***** Document segment

Gov't turns blind eye to income management pain
July 1 is the new financial year and the start of many new government policies. This year, the carbon and mining taxes, and expansion of income management, or welfare quarantining, to five new locations.
People receiving Centrelink payments and living in Playford in South Australia, Logan and Rockhampton in Queensland, Greater Shepparton in Victoria, and Bankstown in NSW may be subject to the new system.
The carbon and mining taxes have generated hysterical debate, but the extension of income management has been noticeably underreported.
From July 1, people Centrelink deems financially or personally “vulnerable” or are referred to Centrelink by child-protection authorities will have 50-70% of their payments restricted to a “BasicsCard”, to be used only for essentials, during its three-year “trial”.
But the federal government and opposition have made no secret of the fact they would like to see income management nationwide, and extended to other categories of welfare recipients, like “disengaged youth” and “long-term welfare recipients”.
At the 2010 election, Liberal leader Tony Abbott said income management should be applied to all long-term unemployed. This would have an estimated cost of $7 billion a year, the National Welfare Rights Network said.
The major parties' refusal to acknowledge the plethora of research condemning income management as expensive, humiliating and ineffective suggests a deeply-rooted ideological commitment regardless of the evidence.
Initially introduced with the 2007 Northern Territory intervention and described as a child-protection measure, income management has morphed into an increasingly vague initiative to reduce spending on alcohol, cigarettes and gambling, improve nutrition, and promote financial and personal responsibility.

**********
***** Provided data

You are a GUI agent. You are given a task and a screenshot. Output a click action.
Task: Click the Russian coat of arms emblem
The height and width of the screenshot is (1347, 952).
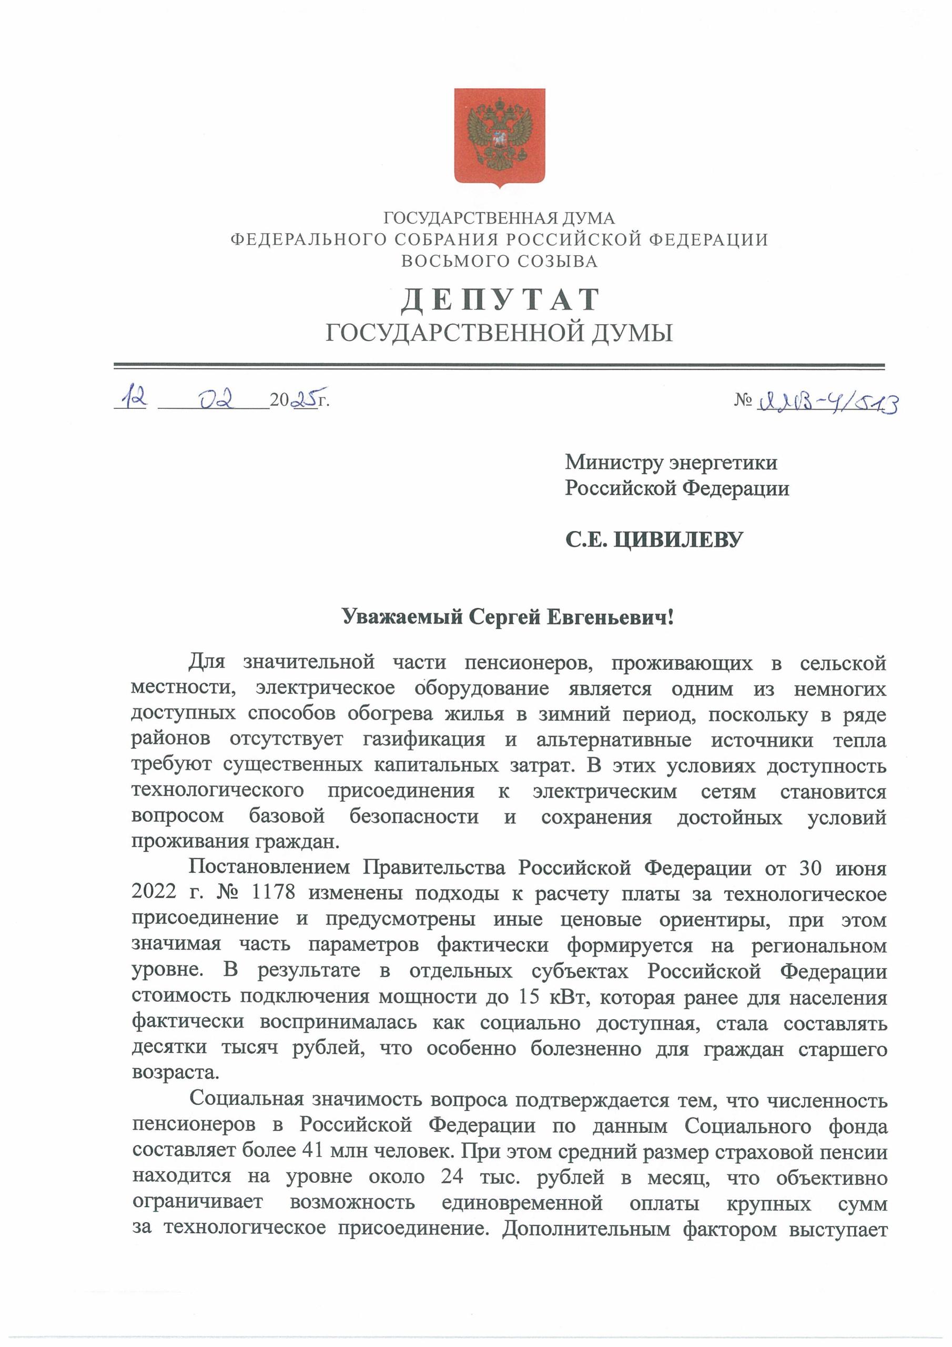point(499,137)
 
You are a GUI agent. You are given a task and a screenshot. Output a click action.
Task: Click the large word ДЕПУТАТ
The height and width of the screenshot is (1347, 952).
point(500,300)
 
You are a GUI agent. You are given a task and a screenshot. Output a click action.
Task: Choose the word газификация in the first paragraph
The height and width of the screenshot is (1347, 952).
point(423,740)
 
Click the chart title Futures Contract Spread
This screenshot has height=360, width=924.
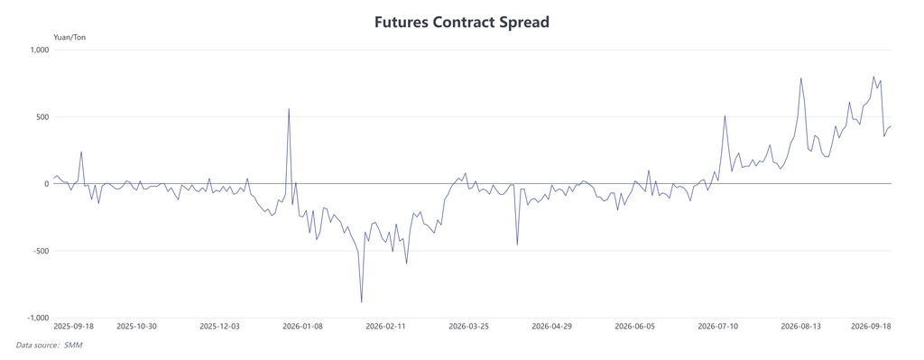tap(462, 23)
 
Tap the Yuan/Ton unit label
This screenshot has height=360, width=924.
tap(69, 38)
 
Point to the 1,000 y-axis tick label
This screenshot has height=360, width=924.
tap(37, 51)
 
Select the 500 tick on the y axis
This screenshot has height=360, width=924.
tap(42, 116)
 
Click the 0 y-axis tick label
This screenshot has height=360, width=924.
tap(45, 184)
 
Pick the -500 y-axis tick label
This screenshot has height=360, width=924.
tap(40, 251)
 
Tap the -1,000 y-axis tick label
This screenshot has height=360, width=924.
tap(36, 318)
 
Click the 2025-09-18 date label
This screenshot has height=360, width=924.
tap(73, 327)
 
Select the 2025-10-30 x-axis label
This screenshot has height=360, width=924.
tap(137, 327)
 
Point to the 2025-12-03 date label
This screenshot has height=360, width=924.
tap(220, 327)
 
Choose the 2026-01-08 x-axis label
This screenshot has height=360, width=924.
tap(303, 327)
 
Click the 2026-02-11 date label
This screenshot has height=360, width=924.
tap(386, 327)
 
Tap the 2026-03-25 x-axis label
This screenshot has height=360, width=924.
tap(469, 327)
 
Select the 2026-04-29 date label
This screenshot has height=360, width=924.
tap(552, 327)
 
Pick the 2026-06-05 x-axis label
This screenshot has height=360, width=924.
tap(635, 327)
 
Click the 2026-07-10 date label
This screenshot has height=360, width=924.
tap(718, 327)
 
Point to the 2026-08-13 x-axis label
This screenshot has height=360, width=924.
tap(801, 327)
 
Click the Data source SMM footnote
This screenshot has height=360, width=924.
tap(49, 346)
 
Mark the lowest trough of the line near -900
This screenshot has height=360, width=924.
tap(361, 302)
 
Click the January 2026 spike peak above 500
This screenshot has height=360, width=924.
tap(289, 109)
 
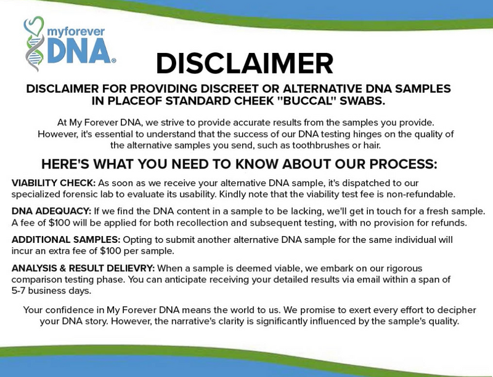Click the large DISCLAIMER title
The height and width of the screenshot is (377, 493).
pos(244,64)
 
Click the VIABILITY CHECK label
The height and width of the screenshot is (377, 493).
pos(53,183)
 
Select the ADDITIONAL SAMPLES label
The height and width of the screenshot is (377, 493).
pos(66,239)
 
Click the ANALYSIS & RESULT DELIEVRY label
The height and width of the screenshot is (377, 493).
pos(83,268)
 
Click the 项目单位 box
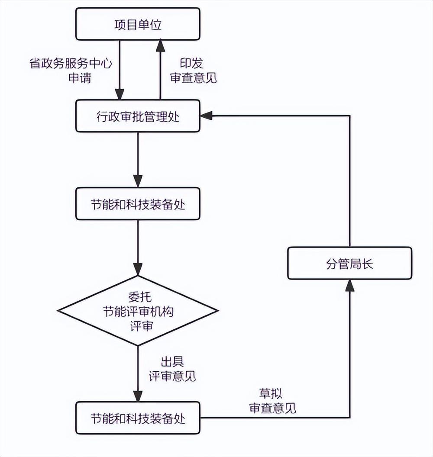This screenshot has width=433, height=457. [x=138, y=24]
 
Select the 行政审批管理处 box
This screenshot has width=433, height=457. [x=138, y=116]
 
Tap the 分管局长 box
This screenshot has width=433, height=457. [x=350, y=263]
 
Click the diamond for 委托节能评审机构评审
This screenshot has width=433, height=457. [x=138, y=311]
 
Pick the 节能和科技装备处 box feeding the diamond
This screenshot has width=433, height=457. [x=138, y=204]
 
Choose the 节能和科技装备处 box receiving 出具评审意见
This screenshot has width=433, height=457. [x=138, y=418]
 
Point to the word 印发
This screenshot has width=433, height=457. [x=191, y=64]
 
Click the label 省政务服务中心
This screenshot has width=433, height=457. [x=71, y=64]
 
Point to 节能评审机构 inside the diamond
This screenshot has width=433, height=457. [x=138, y=312]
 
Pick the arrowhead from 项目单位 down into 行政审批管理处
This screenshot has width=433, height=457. [x=119, y=94]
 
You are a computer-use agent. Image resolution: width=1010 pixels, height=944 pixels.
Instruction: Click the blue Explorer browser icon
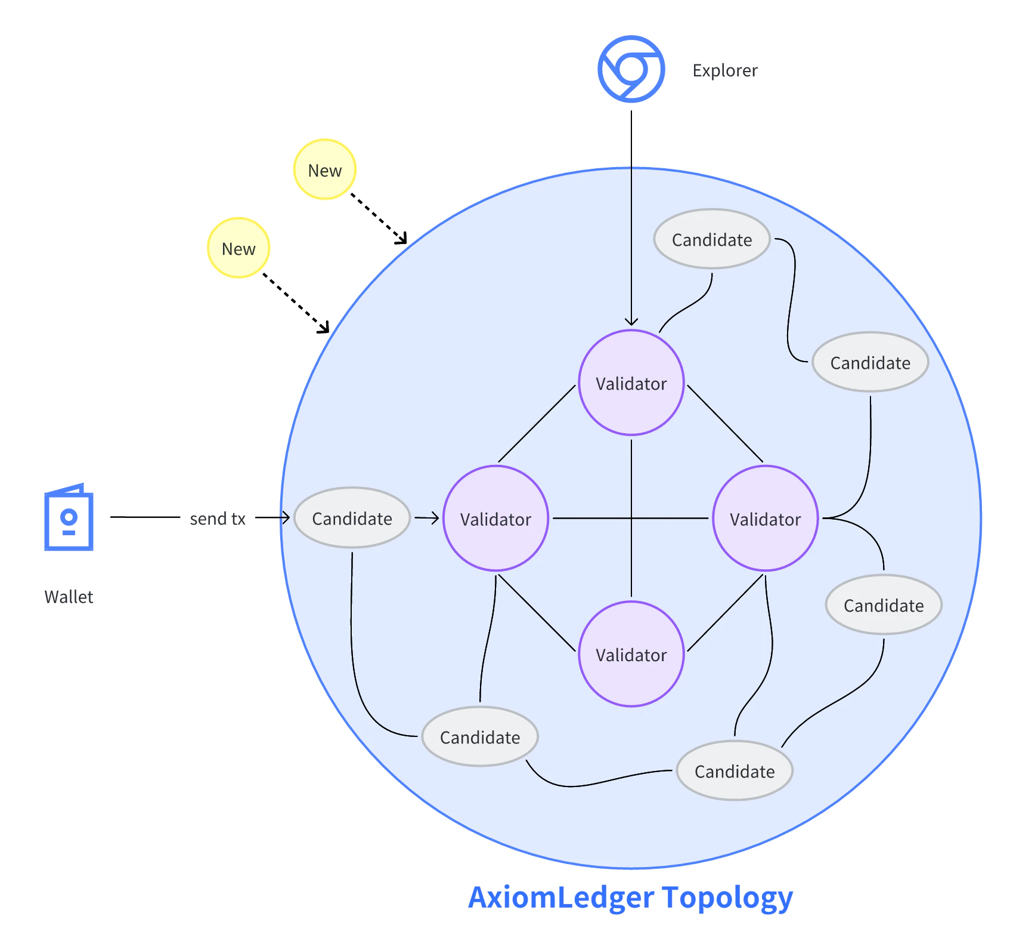pyautogui.click(x=631, y=69)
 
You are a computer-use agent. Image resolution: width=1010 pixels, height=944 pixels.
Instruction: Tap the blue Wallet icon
pyautogui.click(x=69, y=517)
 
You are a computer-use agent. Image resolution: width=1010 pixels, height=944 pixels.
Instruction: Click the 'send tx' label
pyautogui.click(x=218, y=519)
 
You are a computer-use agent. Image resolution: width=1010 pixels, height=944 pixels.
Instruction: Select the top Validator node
pyautogui.click(x=631, y=382)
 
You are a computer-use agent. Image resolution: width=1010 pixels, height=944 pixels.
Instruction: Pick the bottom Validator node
pyautogui.click(x=631, y=654)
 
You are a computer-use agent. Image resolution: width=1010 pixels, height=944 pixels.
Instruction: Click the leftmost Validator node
pyautogui.click(x=495, y=519)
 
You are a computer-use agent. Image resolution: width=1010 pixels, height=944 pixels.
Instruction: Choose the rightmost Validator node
pyautogui.click(x=765, y=519)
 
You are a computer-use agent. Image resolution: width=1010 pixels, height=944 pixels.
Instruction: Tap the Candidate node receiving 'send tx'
pyautogui.click(x=352, y=518)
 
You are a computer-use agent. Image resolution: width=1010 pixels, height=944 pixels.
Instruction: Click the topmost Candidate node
pyautogui.click(x=712, y=239)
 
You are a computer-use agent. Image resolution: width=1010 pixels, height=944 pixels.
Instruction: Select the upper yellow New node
pyautogui.click(x=325, y=170)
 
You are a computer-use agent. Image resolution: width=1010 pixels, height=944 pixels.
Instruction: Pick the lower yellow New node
pyautogui.click(x=238, y=248)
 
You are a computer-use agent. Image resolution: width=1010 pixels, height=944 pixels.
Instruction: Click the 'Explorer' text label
pyautogui.click(x=724, y=70)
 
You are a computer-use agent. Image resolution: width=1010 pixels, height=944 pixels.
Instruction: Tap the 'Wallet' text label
pyautogui.click(x=69, y=597)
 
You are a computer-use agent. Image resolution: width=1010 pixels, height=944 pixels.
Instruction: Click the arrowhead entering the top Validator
pyautogui.click(x=631, y=322)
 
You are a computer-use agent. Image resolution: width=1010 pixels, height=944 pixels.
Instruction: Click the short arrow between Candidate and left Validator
pyautogui.click(x=427, y=518)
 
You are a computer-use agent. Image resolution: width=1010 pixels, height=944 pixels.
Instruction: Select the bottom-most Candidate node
pyautogui.click(x=735, y=771)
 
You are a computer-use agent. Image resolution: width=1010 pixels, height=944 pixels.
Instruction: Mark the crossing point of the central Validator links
pyautogui.click(x=631, y=518)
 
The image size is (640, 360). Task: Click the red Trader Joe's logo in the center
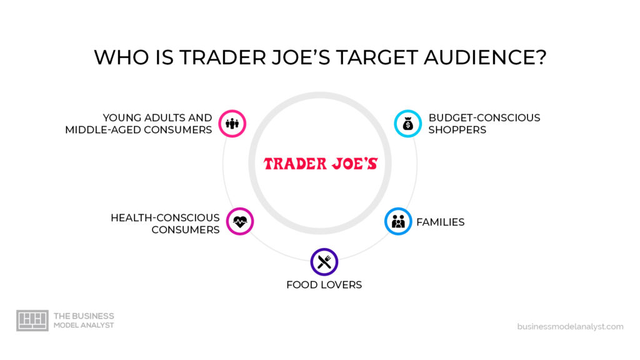[x=320, y=164]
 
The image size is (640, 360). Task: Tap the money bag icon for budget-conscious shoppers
[x=408, y=124]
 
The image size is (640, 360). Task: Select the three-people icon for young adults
[x=232, y=124]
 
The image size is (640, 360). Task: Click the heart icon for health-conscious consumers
[x=240, y=221]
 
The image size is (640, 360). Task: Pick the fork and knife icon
[x=324, y=262]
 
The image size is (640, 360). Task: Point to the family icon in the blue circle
[x=398, y=221]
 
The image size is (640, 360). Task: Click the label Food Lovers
[x=324, y=285]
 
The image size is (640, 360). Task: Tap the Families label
[x=441, y=222]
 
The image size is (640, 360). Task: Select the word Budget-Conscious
[x=484, y=118]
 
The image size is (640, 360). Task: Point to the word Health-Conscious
[x=165, y=218]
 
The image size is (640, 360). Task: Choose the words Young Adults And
[x=158, y=118]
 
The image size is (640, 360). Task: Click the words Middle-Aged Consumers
[x=139, y=130]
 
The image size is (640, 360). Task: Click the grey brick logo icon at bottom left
[x=32, y=321]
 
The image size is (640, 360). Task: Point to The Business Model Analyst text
[x=84, y=321]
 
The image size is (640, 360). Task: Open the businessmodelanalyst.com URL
[x=570, y=326]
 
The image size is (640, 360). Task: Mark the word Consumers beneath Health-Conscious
[x=186, y=229]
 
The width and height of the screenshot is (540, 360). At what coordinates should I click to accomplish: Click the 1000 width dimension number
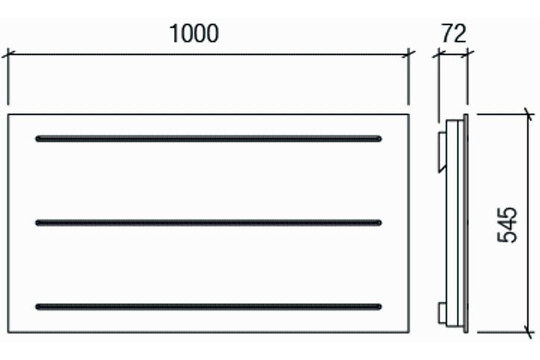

**********

Work to complete: Rewrite the article on income management from "The major parties'" up to and including "of the evidence.", substituting "abundance" for "plethora".

Task result:
The major parties' refusal to acknowledge the abundance of research condemning income management as expensive, humiliating and ineffective suggests a deeply-rooted ideological commitment regardless of the evidence.